«Become a Paranormal Detective for a Night - November 1

$25

Friday, November 1, 8:00 PM

Hunter-Lawrence-Jessup House, 58 North Broad Street, Woodbury, NJ.

In collaboration with South Jersey Ghost Research, the Gloucester County Historical Society is sponsoring a program that invites 10 people to join a paranormal investigation team analyzing a 259-year-old mansion in the center of Woodbury.

The event takes place on Friday, November 1 from 8:00 PM to 12:00AM. The cost is $25 dollars per person and registration is required (You register by adding this item to your cart below and then going to your cart to complete purchase of the ticket). The location is the Hunter-Lawrence-Jessup House at 58 North Broad Street in Woodbury. The sprawling building is the home of the Historical Society Museum. It has a disturbing history that hints at multiple possibilities of ghostings.

The building was standing in 1777 when the defeated Hessian survivors of the battle of Redbank retreated into town, many of them horribly wounded and dying. Those soldiers camped in the house's yard. Just a hundred yards away they had commandeered the Friends Meethinghouse to use as their hospital. And the dead soldiers were buried in a makeshift cemetery near the Hunter-Jessup house. In 1883 those bodies were dug up and reburied in Bridgeton.

In another traumatic era, the house was the home of families that owned enslaved African Americans who likely worked there as domestic servants as well as in the outside commercial labors of those prominent white families.
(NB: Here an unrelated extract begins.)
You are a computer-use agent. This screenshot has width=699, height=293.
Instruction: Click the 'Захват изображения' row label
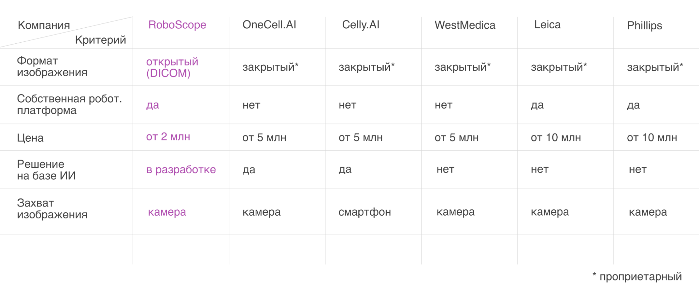[x=52, y=209]
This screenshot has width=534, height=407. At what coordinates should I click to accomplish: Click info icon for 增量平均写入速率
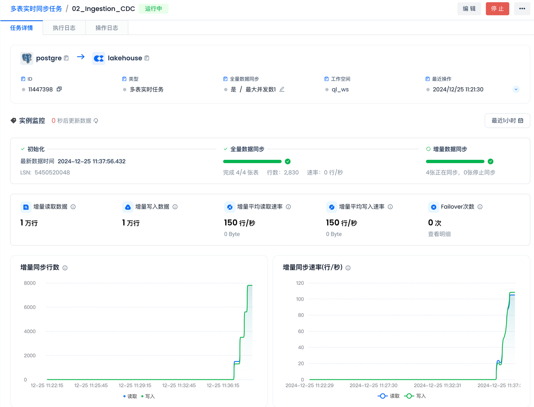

The three-story house has 20 rooms and creepy two-century old cellars. In 1979, the jawbone, several teeth, and limb bones were found buried directly beside the house while excavating for an addition. Examined by technicians at the New Jersey State Museum in Trenton, the bones were found to be those of an 18th-century female aged 15-16 who suffered from malnutrition at the time of her death. One suggestion was that she may have been an ill indentured servant who sat down against the wall of the house and died there. Another is that she was hastily buried in the same spot for reasons unknown.